No less a person that Grenadian Olympian and ‘Iron Man’ Lindon Victor noted in a social media post earlier this evening, “the future of track and field in Grenada is in good hands”.

Anyone, with even a casual interest in the just concluded Intercol will have to agree, wholeheartedly. The performances, spirited and fraught with raw emotions, buoyed by natural talent and gritty determination makes Lindon’s words, track and field gospel.

The familiar names, the household names, the ‘veterans’, the newcomers all contributed to a most memorable return of Intercol.

The Organizers must be commended for the inclusion of the Special Education athletes in this year’s meet and the addition of the combined events. And with each new challenge, each new level of contest our young athletes are stepping to ensure our track and field future is indeed in good hands.

To the Officials the selfless commitment to three days under the blistering sun makes you champions in your own rights. Keith Williams in particular, words cannot describe your efforts in every meet leading up to and including Intercol.

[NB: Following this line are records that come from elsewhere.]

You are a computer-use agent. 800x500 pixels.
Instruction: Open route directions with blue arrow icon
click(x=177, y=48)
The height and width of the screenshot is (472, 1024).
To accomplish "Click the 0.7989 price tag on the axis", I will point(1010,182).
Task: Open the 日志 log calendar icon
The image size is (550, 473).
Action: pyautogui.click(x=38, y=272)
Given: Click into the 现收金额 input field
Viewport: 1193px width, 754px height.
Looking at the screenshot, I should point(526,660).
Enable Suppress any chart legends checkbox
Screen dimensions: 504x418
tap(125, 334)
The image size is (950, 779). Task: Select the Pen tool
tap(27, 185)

Those who are responsible for assigning national honors must not be attending track and field meets, but I digress.

The effort to provide one central broadcast feed for Intercol was certainly the right decision and making the television broadcast free-to-air for the local audience with a pay-per-view option for audiences elsewhere was unquestionably forward-thinking and must be maintained. Now that Intercol is being broadcast to a wider audience issues about the quality of the on-air talent must be addressed in a very serious manner. Workshops, pre-Intercol broadcast meetings and the coverage of school sports leading up to Intercol must all be pre-requisites for Intercol broadcast coverage. Broadcasters are conveyers of the action through descriptive and simple language. The avoidance of cliches and sounding like cheerleaders of a particular school or athlete, cheapens the quality of the broadcast and does a disservice to the action on the track. Grenada has the talent it just requires preparatory work and dedication and a duty to showcase the athletes in a most neutral and controlled tone and nothing else. The same goes for the in-venue announcers, neutrality is your friend embrace it. Provide the audience with the necessary information while sidestepping the urge to be cheerleaders for a particular school or athlete.

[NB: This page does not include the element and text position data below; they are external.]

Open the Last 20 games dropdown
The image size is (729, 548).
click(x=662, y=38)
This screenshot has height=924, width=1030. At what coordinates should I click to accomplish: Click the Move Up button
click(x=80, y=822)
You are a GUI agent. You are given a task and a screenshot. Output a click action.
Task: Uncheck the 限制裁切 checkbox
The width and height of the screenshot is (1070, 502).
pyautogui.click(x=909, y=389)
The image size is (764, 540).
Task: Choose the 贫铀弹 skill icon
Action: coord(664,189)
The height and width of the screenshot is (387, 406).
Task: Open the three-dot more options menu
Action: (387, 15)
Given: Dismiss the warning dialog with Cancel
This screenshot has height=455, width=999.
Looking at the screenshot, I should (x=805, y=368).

Outside of Jamaica, Grenada’s Intercol is the region’s largest and most dynamic schools’ athletics meet. To grow it as a product and event will require greater effort, deeper thinking and planning, a wider scope of involvement and a bigger vision for what the Meet means to the student-athletes in particular and Grenadians as a whole. It is a showcase of our best and with the present-day technology, other schools, coaches, agents and recruiters now have access to the performances in real time to make decisions that can positively affect the life of a young Grenadian forever. Let us not undervalue nor undersell this fantastic platform.

Congratulations to all who made the past three days a success; corporate Grenada, the Volunteers, the Organizers – but most importantly the young student-athletics who were deprived this stellar stage, through no fault of theirs, for the past four years or so.

To all the participants in Intercol 2023 you are all winners, to the medalists and those accumulating the most points, well done. And to Intercol – Welcome back!